Repeat exactly the lines from the start of the entries below through the line containing "Given: Select the 4小时 timeframe option". Omit the rest.

──────── Provided data

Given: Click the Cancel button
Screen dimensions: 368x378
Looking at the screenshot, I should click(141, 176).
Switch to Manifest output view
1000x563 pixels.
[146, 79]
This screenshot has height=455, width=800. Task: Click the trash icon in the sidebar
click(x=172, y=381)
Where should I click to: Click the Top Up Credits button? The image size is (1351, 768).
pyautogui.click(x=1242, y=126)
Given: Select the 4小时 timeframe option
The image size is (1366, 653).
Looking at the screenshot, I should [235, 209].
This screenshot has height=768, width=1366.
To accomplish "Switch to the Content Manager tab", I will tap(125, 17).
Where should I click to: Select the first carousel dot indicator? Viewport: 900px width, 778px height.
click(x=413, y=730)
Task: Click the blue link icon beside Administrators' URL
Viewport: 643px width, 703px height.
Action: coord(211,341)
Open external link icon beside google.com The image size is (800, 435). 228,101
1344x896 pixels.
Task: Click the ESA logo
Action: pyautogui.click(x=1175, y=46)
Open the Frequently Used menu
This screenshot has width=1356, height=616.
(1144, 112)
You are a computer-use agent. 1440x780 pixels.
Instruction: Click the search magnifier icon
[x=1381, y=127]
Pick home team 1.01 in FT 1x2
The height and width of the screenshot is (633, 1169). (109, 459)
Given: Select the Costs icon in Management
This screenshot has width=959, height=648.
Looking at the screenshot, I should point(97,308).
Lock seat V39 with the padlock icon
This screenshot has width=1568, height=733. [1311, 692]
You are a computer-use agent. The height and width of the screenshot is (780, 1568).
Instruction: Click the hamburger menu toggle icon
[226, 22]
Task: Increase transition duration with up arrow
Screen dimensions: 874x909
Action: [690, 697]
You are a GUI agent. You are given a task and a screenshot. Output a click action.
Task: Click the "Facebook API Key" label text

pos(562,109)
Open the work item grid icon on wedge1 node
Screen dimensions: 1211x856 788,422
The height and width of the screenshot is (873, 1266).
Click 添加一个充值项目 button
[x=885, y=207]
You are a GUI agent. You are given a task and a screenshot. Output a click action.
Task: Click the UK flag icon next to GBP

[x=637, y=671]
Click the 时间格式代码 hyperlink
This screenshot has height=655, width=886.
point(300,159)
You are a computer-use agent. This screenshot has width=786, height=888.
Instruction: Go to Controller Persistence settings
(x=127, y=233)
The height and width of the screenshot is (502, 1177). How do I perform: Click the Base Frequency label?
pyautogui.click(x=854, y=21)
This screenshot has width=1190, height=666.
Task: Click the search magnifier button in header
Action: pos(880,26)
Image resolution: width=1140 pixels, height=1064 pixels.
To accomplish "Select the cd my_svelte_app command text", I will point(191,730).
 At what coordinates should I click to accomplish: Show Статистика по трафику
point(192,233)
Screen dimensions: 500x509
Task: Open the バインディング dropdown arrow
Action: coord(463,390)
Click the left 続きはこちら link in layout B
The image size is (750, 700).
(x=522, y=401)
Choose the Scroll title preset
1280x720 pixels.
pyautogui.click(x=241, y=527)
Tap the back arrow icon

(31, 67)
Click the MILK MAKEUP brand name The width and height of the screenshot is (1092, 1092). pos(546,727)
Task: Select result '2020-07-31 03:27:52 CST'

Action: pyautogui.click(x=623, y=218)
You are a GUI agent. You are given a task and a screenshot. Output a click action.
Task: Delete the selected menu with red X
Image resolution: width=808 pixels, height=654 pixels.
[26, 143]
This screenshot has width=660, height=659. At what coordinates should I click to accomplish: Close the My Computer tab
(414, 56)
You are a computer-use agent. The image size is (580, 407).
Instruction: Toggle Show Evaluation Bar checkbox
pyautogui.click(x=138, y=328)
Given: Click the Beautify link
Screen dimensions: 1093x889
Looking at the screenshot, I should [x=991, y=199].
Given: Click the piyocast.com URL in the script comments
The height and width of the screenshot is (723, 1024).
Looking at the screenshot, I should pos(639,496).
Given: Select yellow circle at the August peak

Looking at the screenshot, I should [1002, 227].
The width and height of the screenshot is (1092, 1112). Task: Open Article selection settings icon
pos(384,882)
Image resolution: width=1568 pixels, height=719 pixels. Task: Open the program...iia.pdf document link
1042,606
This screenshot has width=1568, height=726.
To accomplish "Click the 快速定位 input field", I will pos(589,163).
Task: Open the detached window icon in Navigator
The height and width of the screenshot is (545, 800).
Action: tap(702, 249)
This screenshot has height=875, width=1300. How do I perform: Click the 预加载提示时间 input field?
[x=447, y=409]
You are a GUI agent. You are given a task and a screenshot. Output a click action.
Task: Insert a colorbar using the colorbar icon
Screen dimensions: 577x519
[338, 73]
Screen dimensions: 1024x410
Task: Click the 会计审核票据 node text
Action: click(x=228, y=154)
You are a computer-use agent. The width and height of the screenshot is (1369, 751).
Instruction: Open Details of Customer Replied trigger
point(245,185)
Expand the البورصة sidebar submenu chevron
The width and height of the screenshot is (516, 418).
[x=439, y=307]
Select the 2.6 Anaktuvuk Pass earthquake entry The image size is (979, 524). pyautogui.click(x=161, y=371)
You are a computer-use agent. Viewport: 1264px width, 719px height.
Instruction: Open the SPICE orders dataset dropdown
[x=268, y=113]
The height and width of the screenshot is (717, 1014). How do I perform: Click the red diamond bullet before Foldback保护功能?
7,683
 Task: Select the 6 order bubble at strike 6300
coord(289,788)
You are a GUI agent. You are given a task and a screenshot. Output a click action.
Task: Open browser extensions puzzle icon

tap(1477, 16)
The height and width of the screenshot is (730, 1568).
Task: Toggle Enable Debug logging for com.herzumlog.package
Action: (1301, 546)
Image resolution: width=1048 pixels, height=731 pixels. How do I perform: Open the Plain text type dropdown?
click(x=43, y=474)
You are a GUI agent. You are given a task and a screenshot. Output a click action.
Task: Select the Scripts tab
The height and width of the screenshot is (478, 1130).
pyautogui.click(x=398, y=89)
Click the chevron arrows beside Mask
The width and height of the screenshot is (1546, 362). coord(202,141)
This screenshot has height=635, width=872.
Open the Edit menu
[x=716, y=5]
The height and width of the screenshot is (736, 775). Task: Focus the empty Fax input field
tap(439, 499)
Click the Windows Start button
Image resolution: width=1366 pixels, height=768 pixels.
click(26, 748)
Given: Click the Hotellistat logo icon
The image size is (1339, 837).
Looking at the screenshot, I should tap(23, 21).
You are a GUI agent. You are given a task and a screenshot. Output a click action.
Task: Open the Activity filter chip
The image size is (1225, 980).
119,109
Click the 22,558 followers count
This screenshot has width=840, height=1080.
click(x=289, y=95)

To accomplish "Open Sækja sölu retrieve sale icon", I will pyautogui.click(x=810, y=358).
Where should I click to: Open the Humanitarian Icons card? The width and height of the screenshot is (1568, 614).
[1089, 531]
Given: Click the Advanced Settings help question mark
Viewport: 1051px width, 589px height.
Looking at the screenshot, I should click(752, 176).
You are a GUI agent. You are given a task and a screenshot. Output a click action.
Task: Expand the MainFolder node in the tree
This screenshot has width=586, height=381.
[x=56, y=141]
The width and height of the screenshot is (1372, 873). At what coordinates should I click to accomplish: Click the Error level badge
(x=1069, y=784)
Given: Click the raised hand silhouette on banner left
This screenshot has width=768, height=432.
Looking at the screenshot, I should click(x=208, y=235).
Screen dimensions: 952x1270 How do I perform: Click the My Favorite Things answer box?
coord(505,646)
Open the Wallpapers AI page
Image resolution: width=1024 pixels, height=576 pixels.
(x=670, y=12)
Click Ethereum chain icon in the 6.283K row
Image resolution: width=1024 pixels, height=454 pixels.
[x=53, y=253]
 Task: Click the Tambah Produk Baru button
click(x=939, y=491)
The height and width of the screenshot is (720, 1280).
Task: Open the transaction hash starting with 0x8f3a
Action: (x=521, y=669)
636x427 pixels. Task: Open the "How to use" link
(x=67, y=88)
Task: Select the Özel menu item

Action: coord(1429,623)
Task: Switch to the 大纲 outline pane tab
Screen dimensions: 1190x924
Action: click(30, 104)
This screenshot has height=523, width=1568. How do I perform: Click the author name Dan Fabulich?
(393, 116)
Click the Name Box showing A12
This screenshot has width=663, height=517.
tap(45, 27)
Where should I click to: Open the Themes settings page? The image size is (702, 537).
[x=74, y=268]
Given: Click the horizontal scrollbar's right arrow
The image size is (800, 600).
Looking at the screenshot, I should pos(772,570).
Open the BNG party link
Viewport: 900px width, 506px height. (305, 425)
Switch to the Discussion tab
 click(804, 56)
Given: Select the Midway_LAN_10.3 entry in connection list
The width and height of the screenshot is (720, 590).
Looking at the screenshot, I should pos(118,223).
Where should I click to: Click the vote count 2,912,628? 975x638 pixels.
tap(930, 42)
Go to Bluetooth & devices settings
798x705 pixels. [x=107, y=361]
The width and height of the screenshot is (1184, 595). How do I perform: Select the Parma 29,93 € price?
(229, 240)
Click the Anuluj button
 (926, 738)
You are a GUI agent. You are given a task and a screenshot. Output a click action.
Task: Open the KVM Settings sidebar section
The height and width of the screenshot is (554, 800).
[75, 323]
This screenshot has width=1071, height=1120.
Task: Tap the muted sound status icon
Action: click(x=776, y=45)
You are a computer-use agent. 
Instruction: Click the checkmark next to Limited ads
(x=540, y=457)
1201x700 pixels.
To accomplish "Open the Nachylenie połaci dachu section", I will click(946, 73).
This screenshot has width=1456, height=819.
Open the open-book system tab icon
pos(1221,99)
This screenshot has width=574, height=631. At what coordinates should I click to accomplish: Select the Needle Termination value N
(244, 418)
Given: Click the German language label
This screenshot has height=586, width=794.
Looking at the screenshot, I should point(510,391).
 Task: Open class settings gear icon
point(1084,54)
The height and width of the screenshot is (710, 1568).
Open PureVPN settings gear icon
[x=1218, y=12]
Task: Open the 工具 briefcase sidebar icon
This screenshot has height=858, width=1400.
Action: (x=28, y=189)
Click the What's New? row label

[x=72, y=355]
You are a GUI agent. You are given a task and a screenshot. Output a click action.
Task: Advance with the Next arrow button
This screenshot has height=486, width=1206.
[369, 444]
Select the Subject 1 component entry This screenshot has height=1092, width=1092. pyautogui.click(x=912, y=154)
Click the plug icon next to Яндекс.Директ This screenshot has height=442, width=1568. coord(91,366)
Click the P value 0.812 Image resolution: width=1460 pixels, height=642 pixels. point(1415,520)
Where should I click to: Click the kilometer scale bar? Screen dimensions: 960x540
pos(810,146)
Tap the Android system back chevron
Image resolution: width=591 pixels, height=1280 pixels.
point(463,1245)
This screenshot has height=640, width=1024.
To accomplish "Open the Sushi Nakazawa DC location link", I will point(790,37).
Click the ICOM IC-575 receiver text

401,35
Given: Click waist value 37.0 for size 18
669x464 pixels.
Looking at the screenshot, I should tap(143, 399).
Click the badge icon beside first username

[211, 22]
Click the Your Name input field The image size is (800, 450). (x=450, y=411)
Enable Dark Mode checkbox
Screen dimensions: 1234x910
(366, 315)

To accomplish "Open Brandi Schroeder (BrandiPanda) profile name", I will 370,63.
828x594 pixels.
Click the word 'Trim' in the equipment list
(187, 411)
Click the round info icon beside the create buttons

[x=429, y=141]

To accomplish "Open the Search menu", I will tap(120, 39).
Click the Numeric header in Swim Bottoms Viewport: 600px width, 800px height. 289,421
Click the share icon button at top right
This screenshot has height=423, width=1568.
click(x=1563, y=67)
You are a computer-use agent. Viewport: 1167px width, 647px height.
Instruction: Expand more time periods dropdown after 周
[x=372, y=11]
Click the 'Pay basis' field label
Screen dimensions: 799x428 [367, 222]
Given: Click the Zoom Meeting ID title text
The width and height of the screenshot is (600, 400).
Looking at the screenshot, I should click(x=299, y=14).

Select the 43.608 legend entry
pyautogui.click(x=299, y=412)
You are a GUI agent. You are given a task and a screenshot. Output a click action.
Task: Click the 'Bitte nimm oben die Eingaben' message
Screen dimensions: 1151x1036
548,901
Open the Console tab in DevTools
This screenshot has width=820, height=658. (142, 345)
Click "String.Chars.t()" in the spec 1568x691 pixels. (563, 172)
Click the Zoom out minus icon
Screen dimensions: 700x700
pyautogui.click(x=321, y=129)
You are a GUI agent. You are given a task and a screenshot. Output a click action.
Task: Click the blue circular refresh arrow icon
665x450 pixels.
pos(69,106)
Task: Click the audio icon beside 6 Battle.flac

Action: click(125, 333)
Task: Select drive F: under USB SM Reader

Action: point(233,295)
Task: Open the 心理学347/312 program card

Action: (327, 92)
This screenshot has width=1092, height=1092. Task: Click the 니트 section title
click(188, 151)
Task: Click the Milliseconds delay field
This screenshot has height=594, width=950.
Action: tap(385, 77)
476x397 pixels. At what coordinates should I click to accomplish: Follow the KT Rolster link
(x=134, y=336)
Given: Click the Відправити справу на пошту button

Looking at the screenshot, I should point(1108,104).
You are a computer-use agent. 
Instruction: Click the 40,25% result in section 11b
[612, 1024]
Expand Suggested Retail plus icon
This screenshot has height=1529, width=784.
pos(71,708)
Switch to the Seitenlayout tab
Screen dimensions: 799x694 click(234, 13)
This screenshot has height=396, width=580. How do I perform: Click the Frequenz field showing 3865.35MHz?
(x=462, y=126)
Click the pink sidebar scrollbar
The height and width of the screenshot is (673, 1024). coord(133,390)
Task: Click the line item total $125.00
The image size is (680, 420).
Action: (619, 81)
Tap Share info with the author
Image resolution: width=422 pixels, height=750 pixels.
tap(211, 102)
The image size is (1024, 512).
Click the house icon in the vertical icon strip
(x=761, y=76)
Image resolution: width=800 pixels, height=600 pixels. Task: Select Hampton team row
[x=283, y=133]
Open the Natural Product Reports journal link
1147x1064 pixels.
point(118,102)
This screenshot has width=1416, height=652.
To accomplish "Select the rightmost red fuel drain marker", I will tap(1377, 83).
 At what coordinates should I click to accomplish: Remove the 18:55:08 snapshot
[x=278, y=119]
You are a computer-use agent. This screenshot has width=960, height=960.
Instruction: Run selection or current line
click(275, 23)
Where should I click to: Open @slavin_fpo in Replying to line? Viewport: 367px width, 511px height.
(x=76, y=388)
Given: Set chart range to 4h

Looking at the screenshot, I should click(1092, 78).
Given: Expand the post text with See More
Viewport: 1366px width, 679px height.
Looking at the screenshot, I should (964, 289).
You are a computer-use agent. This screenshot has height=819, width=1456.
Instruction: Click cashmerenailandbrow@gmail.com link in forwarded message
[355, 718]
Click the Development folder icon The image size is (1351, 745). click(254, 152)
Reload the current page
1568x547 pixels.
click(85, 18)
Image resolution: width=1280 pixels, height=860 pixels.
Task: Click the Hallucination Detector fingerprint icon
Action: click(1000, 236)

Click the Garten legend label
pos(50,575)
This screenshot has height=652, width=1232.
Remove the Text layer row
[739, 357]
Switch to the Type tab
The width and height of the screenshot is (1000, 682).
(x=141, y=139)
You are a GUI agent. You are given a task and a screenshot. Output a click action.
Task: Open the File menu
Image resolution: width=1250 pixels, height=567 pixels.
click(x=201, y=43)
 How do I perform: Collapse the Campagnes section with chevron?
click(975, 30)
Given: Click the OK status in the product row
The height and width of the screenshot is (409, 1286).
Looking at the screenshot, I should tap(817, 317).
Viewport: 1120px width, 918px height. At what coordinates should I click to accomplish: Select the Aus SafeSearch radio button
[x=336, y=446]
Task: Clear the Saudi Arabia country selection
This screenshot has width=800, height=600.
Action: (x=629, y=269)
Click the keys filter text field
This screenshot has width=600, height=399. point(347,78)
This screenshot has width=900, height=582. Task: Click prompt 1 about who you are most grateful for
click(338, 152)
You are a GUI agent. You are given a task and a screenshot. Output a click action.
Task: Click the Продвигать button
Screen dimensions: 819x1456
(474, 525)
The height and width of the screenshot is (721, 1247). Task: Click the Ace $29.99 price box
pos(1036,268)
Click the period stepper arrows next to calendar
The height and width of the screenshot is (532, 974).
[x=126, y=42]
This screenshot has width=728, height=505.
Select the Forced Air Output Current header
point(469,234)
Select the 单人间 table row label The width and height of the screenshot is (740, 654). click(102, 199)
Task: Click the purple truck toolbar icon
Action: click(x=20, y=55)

────────────────

● Task solution:
Given: Click the Cancel button
Screen dimensions: 368x378
Looking at the screenshot, I should click(141, 176).
Switch to Manifest output view
1000x563 pixels.
[146, 79]
This screenshot has height=455, width=800. Task: Click the trash icon in the sidebar
click(x=172, y=381)
Where should I click to: Click the Top Up Credits button? The image size is (1351, 768).
pyautogui.click(x=1242, y=126)
Given: Select the 4小时 timeframe option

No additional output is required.